Locate the line that contains "Viewport: 1389px width, 868px", then copy it and all later lines of the data below exactly, through the last one.

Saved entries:

┄┄┄┄┄┄

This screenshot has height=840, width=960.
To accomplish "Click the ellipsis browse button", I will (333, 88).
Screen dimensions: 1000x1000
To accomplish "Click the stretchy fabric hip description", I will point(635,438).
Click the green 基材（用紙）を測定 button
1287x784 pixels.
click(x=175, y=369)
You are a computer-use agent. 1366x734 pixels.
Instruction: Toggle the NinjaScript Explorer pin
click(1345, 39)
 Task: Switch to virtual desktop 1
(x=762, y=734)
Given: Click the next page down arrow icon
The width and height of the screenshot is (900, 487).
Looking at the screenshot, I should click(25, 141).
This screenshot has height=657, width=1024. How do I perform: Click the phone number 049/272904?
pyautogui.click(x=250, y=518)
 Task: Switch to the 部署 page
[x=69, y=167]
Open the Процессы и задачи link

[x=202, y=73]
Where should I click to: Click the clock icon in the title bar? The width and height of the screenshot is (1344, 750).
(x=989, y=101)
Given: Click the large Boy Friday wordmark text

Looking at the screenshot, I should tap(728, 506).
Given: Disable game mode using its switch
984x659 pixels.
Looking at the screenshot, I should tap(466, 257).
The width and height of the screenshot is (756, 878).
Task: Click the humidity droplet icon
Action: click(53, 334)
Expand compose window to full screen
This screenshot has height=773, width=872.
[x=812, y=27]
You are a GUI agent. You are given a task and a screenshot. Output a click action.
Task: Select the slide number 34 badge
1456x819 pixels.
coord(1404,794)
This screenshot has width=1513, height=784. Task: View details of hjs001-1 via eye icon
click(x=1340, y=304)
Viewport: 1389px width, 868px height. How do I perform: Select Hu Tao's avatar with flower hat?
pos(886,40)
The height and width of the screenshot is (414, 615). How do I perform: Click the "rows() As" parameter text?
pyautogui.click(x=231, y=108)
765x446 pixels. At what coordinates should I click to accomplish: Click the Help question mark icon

┄┄┄┄┄┄

SOLUTION FOR THIS TASK:
Viewport: 1389px width, 868px height. How do I perform: Select Hu Tao's avatar with flower hat?
pos(886,40)
The height and width of the screenshot is (414, 615). How do I perform: Click the "rows() As" parameter text?
pyautogui.click(x=231, y=108)
765x446 pixels. At what coordinates should I click to accomplish: Click the Help question mark icon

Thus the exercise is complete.